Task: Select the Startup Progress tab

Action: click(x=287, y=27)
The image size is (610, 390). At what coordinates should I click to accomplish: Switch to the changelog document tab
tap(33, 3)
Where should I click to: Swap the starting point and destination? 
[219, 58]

----------

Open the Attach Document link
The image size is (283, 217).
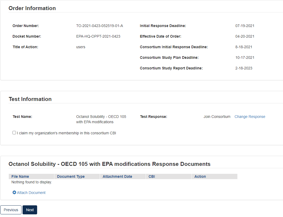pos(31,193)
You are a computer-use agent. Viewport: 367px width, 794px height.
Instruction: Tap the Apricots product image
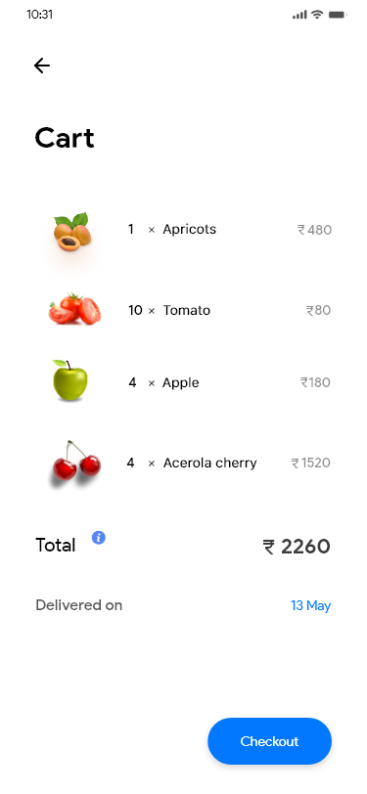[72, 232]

----------

List each line of the data above that contains the word "click", copying the whole line.

Action: click(x=287, y=27)
The image size is (610, 390). At what coordinates should I click to accomplish: Switch to the changelog document tab
Where should I click to: Swap the starting point and destination? 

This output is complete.